De todos modos era la única dirección que podía imaginar que tomaría la defensa. Un DVD podía verse en un ordenador. No era muy consistente, claro, pero no quería dejar nada librado al azar. Jerry Flynn era lo que yo llamo un testigo «corrida». En una corrida, el toro sale y un puñado de tipos, que no son el matador, le agitan la capa. El toro carga hasta que se agota. Luego los picadores a caballo salen con lanzas largas y se las clavan en una glándula de detrás del músculo del cuello, haciendo brotar la sangre e hinchando el cuello de modo que el toro ya no puede volver bien la cabeza. Entonces salen otros tipos con banderillas, o dagas alegremente decoradas, y las clavan en los costados del toro, cerca del lomo. Más sangre. El toro ya está medio muerto.
Y al final, el matador entra y termina el trabajo con una espada.

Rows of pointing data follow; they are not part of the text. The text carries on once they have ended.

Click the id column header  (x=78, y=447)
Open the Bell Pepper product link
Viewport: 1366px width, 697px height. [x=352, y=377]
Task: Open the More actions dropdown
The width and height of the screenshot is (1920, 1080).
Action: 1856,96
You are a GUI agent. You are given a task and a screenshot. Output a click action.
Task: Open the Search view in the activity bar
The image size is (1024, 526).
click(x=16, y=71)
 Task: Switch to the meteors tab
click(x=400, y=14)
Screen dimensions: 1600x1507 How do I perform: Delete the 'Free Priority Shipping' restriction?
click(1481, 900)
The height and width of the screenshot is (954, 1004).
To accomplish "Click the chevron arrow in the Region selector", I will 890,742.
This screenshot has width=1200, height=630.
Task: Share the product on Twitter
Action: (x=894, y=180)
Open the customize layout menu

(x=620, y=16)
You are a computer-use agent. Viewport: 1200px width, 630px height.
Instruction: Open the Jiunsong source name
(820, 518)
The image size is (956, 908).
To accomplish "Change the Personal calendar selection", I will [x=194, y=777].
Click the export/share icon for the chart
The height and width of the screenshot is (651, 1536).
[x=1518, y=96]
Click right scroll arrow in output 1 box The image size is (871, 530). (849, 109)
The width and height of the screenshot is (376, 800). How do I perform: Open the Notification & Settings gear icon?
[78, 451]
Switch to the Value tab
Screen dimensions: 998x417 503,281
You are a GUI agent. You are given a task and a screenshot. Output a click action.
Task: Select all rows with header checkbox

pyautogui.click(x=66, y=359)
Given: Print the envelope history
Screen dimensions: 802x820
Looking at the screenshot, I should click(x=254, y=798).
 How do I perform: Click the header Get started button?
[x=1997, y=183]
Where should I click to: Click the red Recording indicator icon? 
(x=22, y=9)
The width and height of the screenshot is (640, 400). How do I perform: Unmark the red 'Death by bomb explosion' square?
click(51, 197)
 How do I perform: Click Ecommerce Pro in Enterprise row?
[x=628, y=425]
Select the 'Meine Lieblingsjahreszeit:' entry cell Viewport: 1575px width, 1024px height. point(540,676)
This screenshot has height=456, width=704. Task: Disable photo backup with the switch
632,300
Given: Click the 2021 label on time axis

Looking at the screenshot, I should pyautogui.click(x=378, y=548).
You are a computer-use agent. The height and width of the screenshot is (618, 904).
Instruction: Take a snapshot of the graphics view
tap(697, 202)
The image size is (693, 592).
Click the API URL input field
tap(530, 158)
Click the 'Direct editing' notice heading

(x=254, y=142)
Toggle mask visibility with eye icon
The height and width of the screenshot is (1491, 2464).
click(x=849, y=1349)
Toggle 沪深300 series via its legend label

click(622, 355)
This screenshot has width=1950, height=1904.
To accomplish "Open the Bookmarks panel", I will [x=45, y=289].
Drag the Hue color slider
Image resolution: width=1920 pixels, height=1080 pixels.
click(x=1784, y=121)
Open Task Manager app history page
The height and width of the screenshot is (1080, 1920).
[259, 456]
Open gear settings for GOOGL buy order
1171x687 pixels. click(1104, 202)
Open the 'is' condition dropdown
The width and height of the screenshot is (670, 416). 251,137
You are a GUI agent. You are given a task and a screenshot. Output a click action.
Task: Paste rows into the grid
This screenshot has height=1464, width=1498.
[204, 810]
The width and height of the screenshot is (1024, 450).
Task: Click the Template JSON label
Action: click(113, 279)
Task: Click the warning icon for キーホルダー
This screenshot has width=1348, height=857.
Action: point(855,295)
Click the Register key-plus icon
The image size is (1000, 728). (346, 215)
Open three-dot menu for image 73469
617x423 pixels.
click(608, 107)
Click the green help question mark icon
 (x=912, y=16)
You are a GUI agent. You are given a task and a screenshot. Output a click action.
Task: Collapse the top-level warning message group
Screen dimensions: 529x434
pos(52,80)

Ése era ahora mi trabajo. Había agotado a mi testigo, le había clavado una lanza en el cuello y le había pinchado con dardos de colores vivos. Había llegado el momento de sacar la espada.
Flair Hickory hizo todo lo que estaba en sus manos para impedirlo. Pidió un receso, argumentando que no habíamos presentado antes la película y que no era justo, y que ellos deberían haberla tenido enseguida, bla, bla, bla. Contraargumenté. La película había estado en poder de sus clientes, al fin y al cabo. No habíamos encontrado ninguna copia hasta anoche. El testigo había confirmado que la habían visto en la fraternidad. Si el señor Hickory quería demostrar que sus clientes no la habían visto, podía hacerles subir al estrado.
Flair se demoró discutiendo. Se entretuvo, pidió varios apartes con el juez, que le fueron concedidos, intentó con cierto éxito dar la oportunidad a Jerry Flynn de recuperarse.